Birth Name: | Renée Rienties |
Birth Date: | 1993 |
Birth Place: | Netherlands |
Nationality: | Dutch |
Cartoonist: | y |
Write: | y |
Art: | y |
Pencil: | y |
Ink: | y |
Color: | Y |
Website: | artofreneerienties.com |
Renée Rienties (born 1993) is a Dutch cartoonist and illustrator.
Renée Rienties graduated from the colleague Cibap in Zwolle, the Netherlands in 2015, majoring in Multimedia, but she preferred a career as an independent cartoonist and illustrator. In her youth, she was a big fan of Japanese manga comics and later American comics. As a self-taught artist, she learnt those drawing styles from an early age on. Professionally she works with a digital drawing tablet.[1] [2]

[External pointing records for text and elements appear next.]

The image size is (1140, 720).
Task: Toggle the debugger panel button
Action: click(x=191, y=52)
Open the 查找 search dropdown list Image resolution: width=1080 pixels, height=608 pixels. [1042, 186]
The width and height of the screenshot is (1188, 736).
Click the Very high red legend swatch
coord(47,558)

In 2016 she made her professional debut with the gag strip My Daily Life Comics. In 2017 the comic Oyasumi was released, a collection of three horror stories drawn by three Dutch mangaka, including Rienties with her story Distortia.[3] In 2018, she drew a short story for the Hollandsch Manga Anthology series. Her story was a mixture of mystery, thriller and horror.[4]
Since 2020, Rienties has been an illustrator for the children's book series Snelle Sam (Eng: Fast Sam), whose authors include Dutch Formula One television presenter Olav Mol.[5] In 2022 she initiated the comic-anthology series Figments of Passion, which was financed by crowdfunding.[4] The series brings together eleven short stories by comic artists from all around the world. That same year she was commissioned as a cartoonist for a children's comic series around Flemish pop star Camille. The first volume called Camille - Niet te stoppen! (Eng: Camille - Unstoppable!) was published in August 2023.[6] [7]

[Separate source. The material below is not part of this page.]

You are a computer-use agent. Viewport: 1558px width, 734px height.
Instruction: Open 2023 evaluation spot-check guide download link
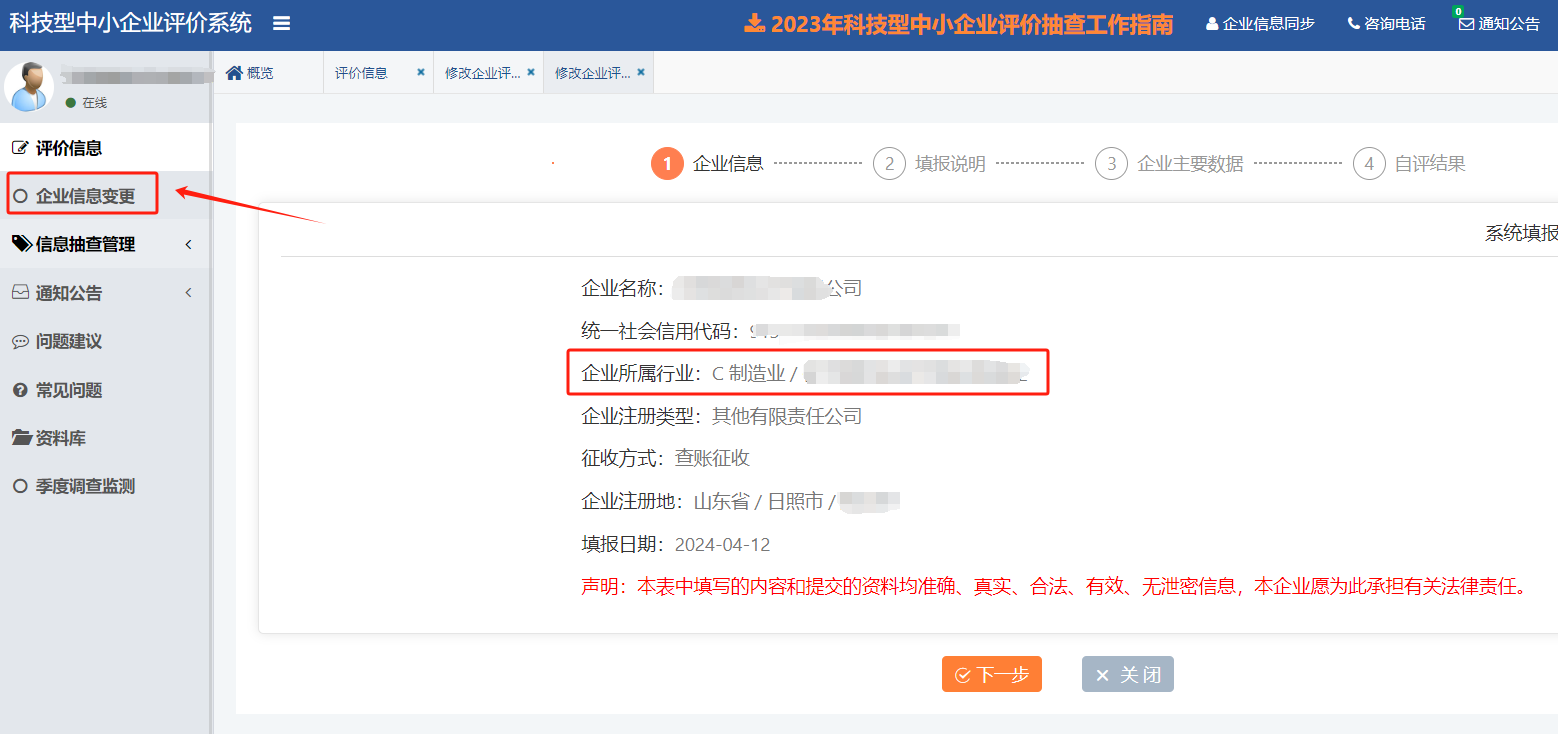[958, 24]
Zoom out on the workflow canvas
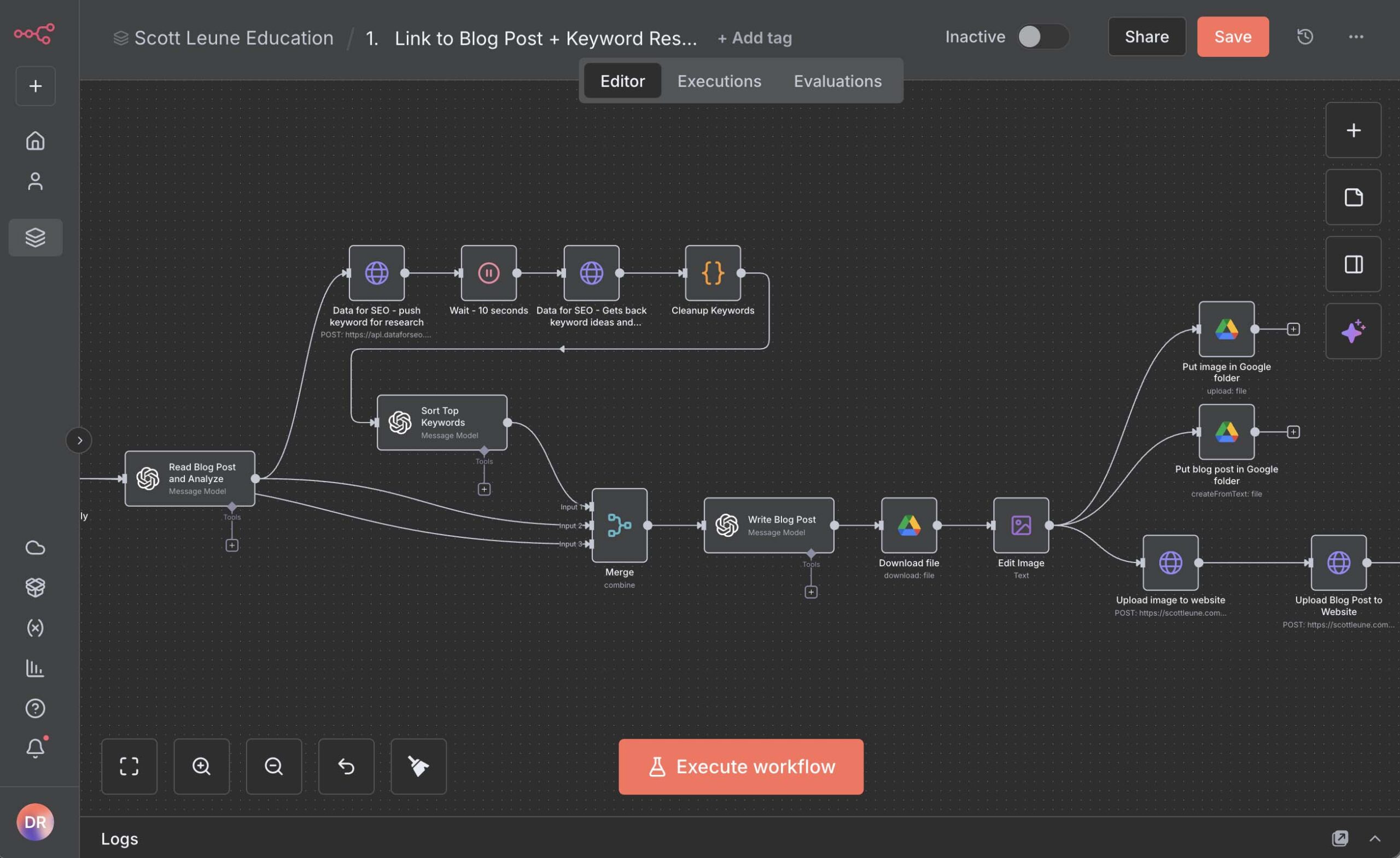 click(274, 766)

Besides being a cartoonist, Rienties works as an illustrator on commercials and promotional work for companies like the Formula 1 television programme of the Dutch channel Ziggo Sport in 2019. In her typical manga drawing style, she created the illustrations for a promotional film for the seventeenth Grand Prix at the Suzuka circuit in Japan.

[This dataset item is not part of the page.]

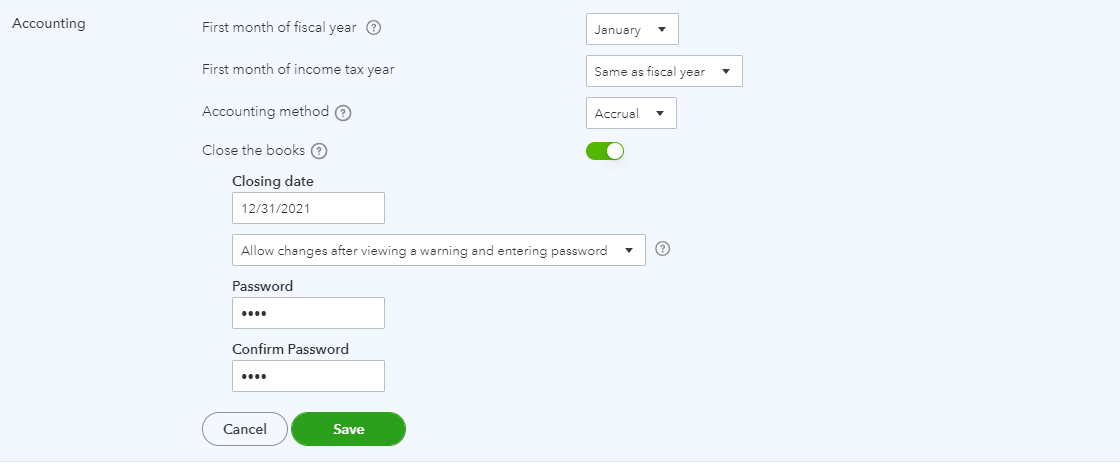
Task: Show help tooltip for Accounting method
Action: 344,113
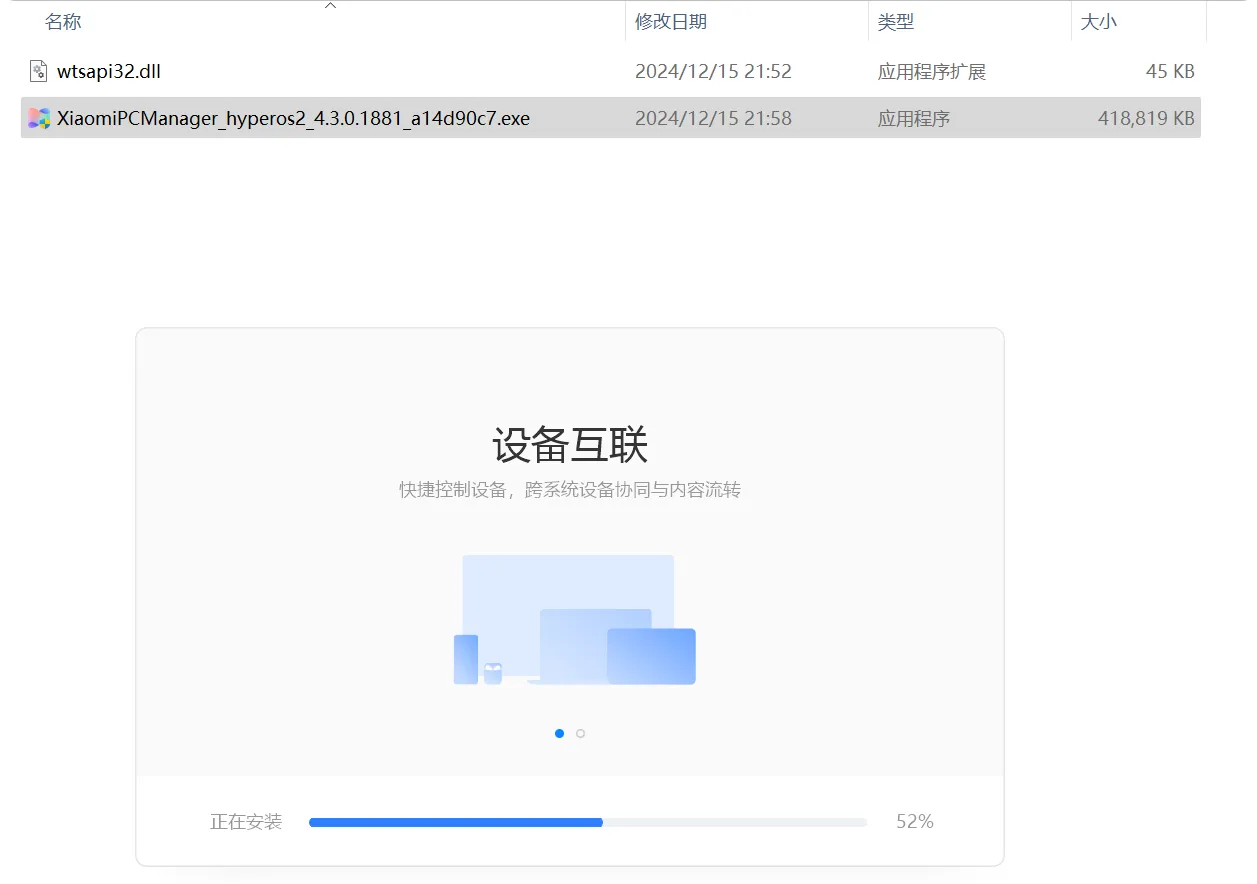Click the phone icon in the illustration
Viewport: 1257px width, 884px height.
(466, 659)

She also works as a manga coordinator and curator for The Big Draw Nijmegen, which is part of an international art and education programme in the Netherlands, Japan and South Korea.[8] [9] In 2022, she was one of six illustrators in The Big Draw's Ripple project. They were locked up in the "Besiendershuis" historical building in Nijmegen for 24 hours with the task of creating a short story that warned for the dangers of fast fashion or that made people conscious of throwing away less plastic in nature.[10]